Os três sinais clássicos do Parkinson são:
• bradicinesia – lentidão dos movimentos
• rigidez muscular
• tremor de repouso
Nos pacientes sem tremor, a doença pode se manifestar principalmente por lentidão para caminhar, rigidez ou dificuldade para realizar movimentos finos, como escrever.
Além dos sintomas motores, a doença de Parkinson também pode apresentar sintomas não motores importantes.
Sintomas motores:
• marcha lenta com passos curtos
• dificuldade de equilíbrio
• diminuição do volume da voz
• postura inclinada para frente
• letra progressivamente menor (micrografia)
Sintomas não motores:
• redução do olfato
• constipação intestinal
• distúrbios do sono
• queda de pressão ao levantar
• alterações cognitivas
• dor e fadiga
Embora ainda não exista cura para a doença de Parkinson, existem tratamentos eficazes capazes de controlar os sintomas e preservar a qualidade de vida.

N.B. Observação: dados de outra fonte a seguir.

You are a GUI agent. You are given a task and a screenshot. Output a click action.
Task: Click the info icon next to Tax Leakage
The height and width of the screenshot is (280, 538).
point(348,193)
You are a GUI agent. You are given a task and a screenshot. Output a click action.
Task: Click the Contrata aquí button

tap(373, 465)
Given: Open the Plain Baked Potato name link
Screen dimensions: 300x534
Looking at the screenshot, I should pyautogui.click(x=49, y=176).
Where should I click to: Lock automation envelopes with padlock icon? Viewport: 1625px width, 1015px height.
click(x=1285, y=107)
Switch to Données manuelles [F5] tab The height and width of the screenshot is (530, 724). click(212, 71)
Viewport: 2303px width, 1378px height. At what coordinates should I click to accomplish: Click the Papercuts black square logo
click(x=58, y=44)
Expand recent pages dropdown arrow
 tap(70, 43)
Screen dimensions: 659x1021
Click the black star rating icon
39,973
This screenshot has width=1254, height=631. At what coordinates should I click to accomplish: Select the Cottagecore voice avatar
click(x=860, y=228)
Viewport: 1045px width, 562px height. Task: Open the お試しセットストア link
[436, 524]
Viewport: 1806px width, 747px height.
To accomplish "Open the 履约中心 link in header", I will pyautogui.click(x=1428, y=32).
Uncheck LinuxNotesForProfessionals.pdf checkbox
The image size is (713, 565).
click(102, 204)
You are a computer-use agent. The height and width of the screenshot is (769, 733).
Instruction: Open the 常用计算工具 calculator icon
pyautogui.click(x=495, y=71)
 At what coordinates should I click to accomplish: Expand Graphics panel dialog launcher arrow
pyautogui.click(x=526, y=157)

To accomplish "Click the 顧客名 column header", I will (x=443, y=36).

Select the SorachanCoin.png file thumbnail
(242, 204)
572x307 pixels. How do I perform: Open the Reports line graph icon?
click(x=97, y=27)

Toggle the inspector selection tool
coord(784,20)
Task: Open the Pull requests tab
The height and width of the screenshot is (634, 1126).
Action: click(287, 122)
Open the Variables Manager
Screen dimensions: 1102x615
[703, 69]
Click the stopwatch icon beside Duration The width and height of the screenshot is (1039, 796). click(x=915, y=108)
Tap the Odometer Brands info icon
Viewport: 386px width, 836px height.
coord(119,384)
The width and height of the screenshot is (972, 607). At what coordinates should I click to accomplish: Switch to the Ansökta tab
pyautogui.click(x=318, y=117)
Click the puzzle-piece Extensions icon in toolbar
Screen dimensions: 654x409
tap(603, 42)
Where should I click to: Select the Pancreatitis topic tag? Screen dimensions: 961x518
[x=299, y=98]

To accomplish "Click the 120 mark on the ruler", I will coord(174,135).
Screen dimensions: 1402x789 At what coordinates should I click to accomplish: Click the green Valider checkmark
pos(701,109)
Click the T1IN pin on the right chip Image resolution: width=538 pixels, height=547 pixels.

O tratamento costuma ser multidisciplinar e pode envolver:
• geriatra e/ou neurologista
• fisioterapia
• fonoaudiologia
• terapia ocupacional
A principal medicação utilizada é a levodopa, considerada o tratamento mais eficaz para melhora dos sintomas motores.
Além das medicações, a atividade física regular é fundamental e está associada a uma melhor evolução da doença.
Em casos selecionados, pode ser indicada a estimulação cerebral profunda, conhecida popularmente como “marcapasso cerebral”.
Nem todo tremor significa Parkinson. Mas sintomas como lentidão, rigidez, alterações da marcha, perda de olfato ou mudanças no movimento merecem investigação.
O diagnóstico precoce permite iniciar o tratamento adequado e preservar autonomia, funcionalidade e qualidade de vida por mais tempo.